I dunno. It's a tough call. Personally, it "seems" like a fundamental problem with the lateral navigation control logic in PMDG. It tries to overcorrect as if it's making it's corrections based on the immediate values of wind direction and speed. I would expect a system like this to employ some kind of hysteresis to absorb or filter the "noise" . I know the Level-D 767 has something like this and it is entirely unperturbed by turbulence and wind shear. Based on the observation, I don't think FSUIPC is "causing" this any more than ASX is causing this. I think it's just poor (or bugged) control logic in the aircraft - but again, I can only speculate (maybe FSUIPC is tainting some simulator variable in some way that the PMDG controller depends on)...who can say? It does strike me as odd to me that even 1kt turbulent shifts in wind speed (speed not direction, mind you) alone can cause the 747 to start rocking violently (but only turbulence seems to induce this behavior - the aircraft handles normal wind shifts - moving from one wx station to the next - just fine). Initially - in turbulent winds - the degree of banking may only be +/- 5 degrees, but it quickly escalates to +/- 15, and once you're beyond this event horizon you're about 60 seconds away from rolling the aircraft upside down and becoming bug squat on the countryside :)

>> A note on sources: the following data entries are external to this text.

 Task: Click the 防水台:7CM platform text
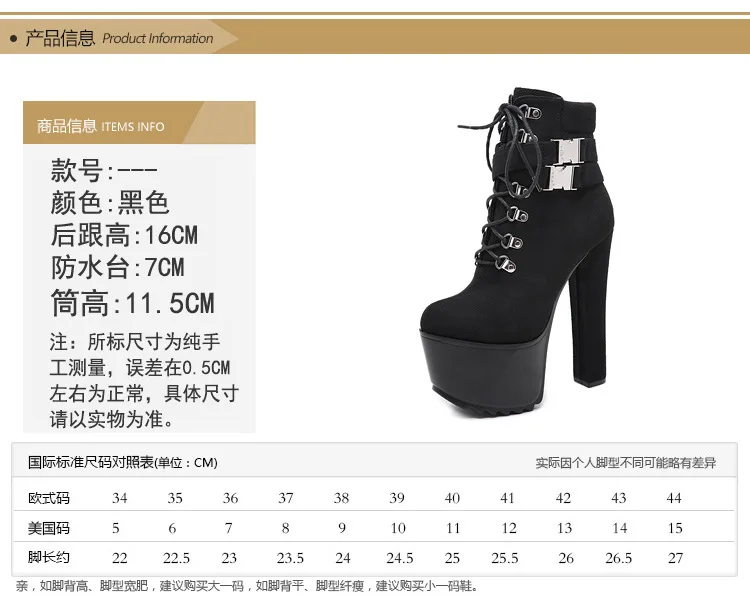click(118, 267)
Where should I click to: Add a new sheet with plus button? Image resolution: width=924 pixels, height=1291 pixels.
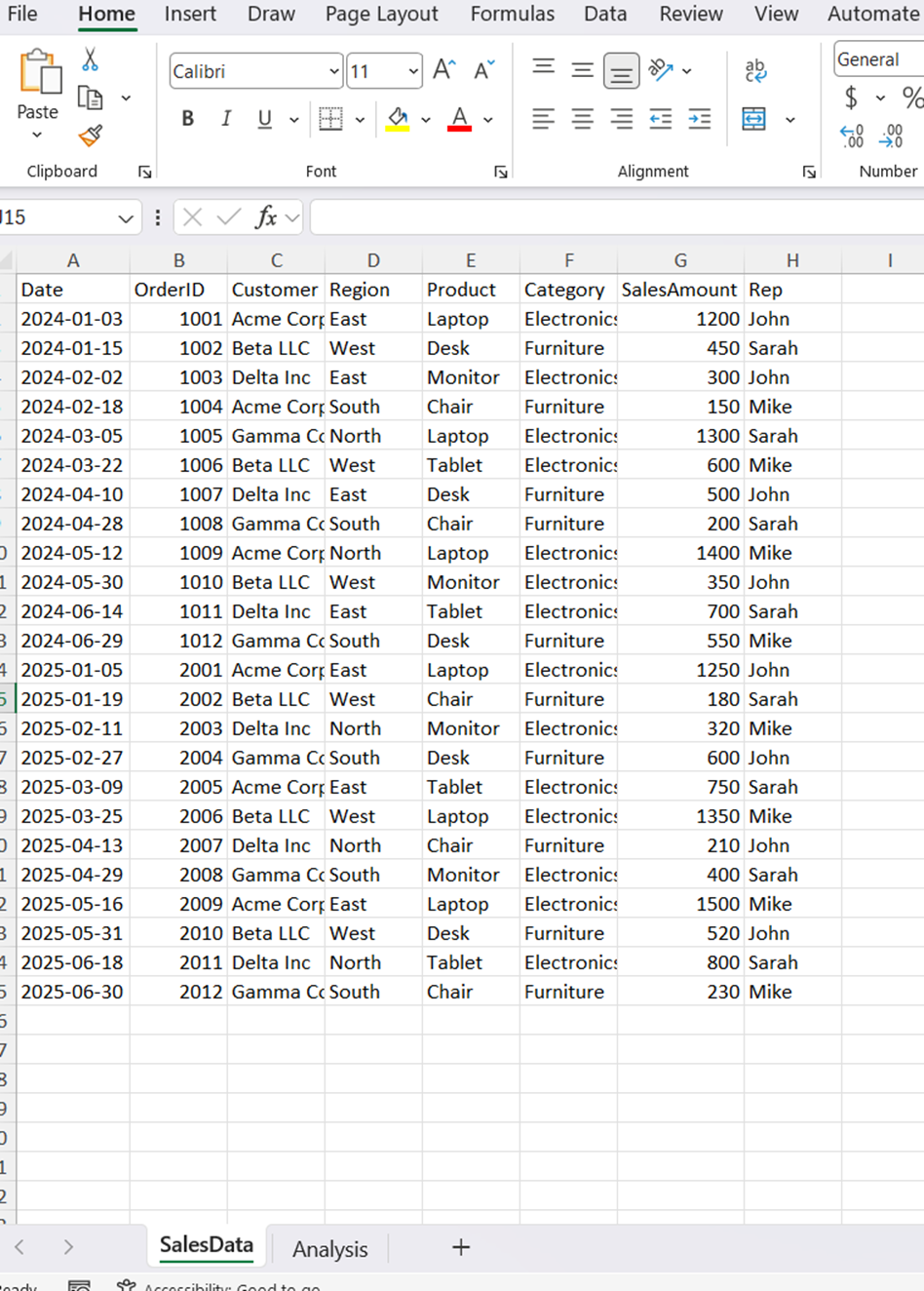point(461,1247)
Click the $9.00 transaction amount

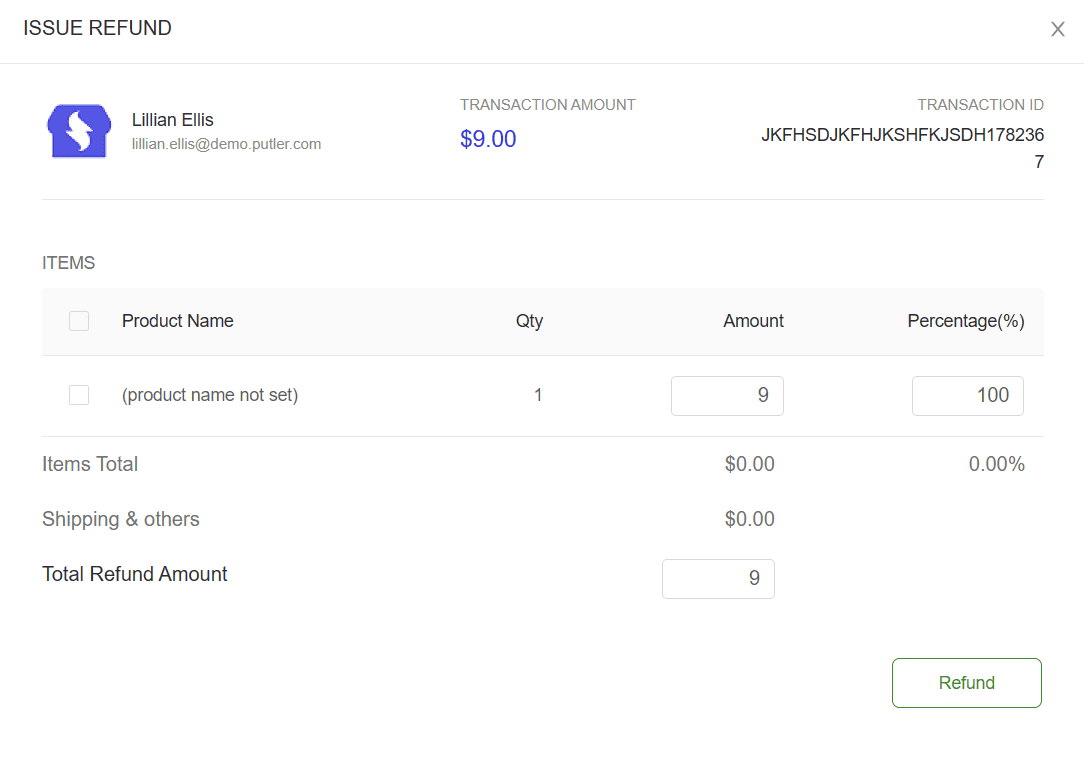[x=488, y=139]
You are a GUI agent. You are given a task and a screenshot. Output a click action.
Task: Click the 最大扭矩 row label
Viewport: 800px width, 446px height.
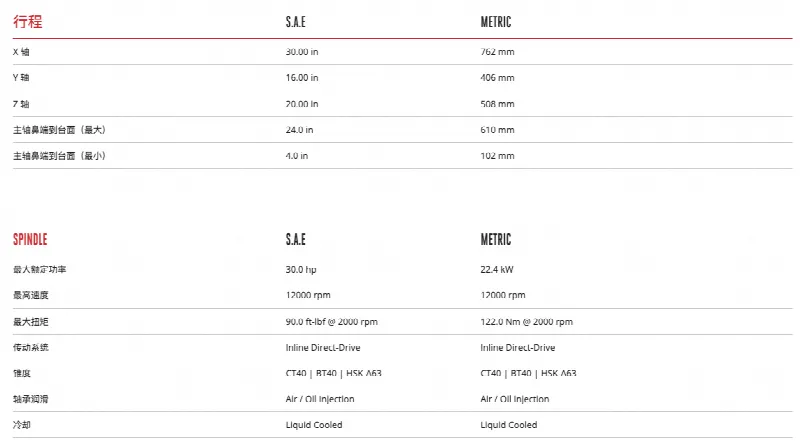31,321
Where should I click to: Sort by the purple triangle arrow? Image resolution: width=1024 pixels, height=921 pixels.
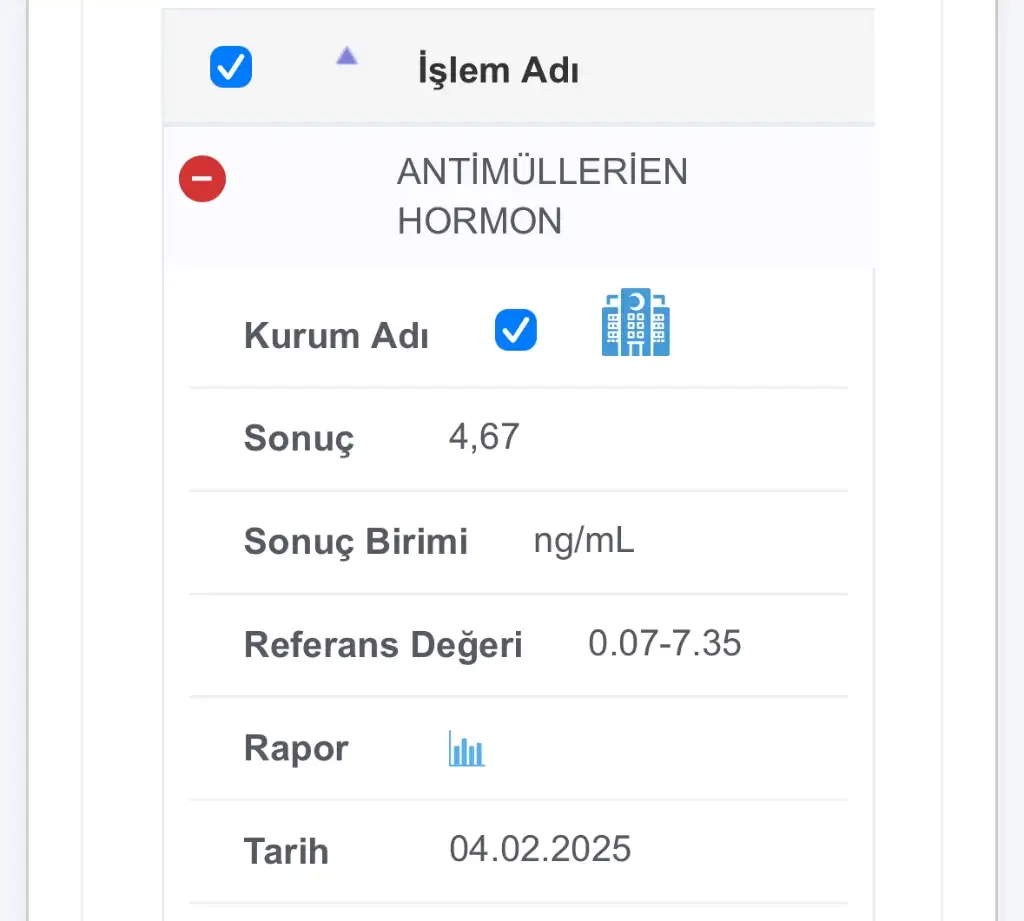(346, 57)
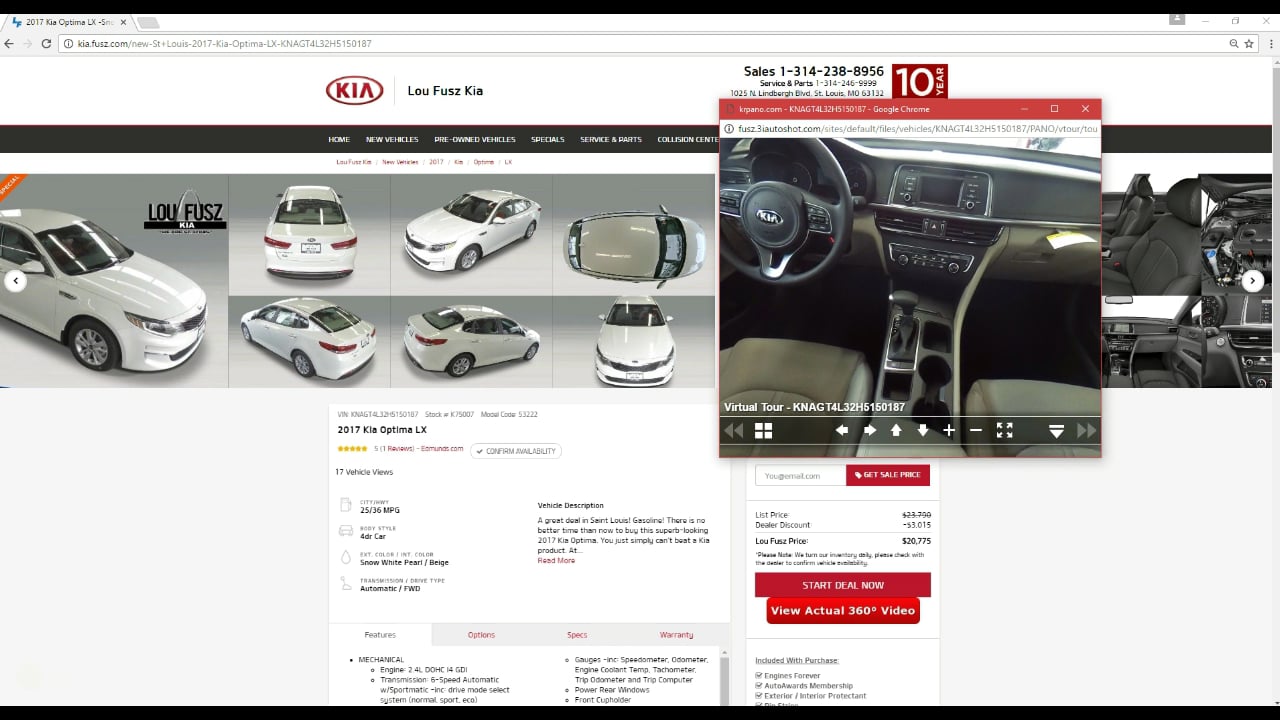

I'm open to ideas, but I'm stumped as to where to go from here (beyond disabling turbulence entirely).

Posted

Adjusting TurbulenceRate only affected the magnitude of the wind shift. Not surprisingly this is what the documentation says it does :)

Yes, its the divisors which control the speed of the changes -- they set the number of increments approaching each computed target.

Adjusting TurbulenceDivisor had no perceptable impact on this problem that I could tell. I tried adjusting the first two divisors from 20,20 to 30, 40, 60, and 100. I couldn't tell you 100 was any better or worse than 20 with respect to this issue.

Well, with 100 it should take 5 times as long for the computed targets to be reached -- the increments will be that much smaller.

It might be helpful - from a diagnostic standpoint - if there was a config parameter to override the frame-rate-based logic and specify an explicit update frequency.

I can't really control that exactly as it has to be in-line with the FSX SIM code, not in a separate thread, and I am dependent upon SimConnect calls for synchronising. The timing is only controlled by assuming I'm being called often enough and then limiting things based on elapsed time since the last update. The evenness of the updates is then obtained by altering the increments according to how long it was since the last.

You can see this in operation in the FSUIPC4.LOG if you enable the Smoothing logging. To do this add:

Debug=Please

LogExtras=512

to the [General] section of the INI file. The log will become pretty big, but it will log the increments it is using, as they are computed.

Personally, it "seems" like a fundamental problem with the lateral navigation control logic in PMDG. It tries to overcorrect as if it's making it's corrections based on the immediate values of wind direction and speed.

Maybe, but it is odd consdidering it was they who most thoroughly tested my algorithms for me, and approved them. Maybe something got chasnged their end in some recent update? Has there been one? I've not purchased the thing myself (no use for it in a hardware cockpit) but I have one version they supplied for my testing only.

It does strike me as odd to me that even 1kt turbulent shifts in wind speed alone can cause the 747 to start rocking violently (but only turbulence induces this behavior - the aircraft handles normal wind shifts just fine!).

But it is also odd that it seems fine here. but as I say, my version of the 747 may be out of date? Is there any way I can tell?

I'm open to ideas, but I'm stumped as to where to go from here (beyond disabling turbulence entirely).

Well that would be the same as FSUIPC3 wind smoothing + FS2004.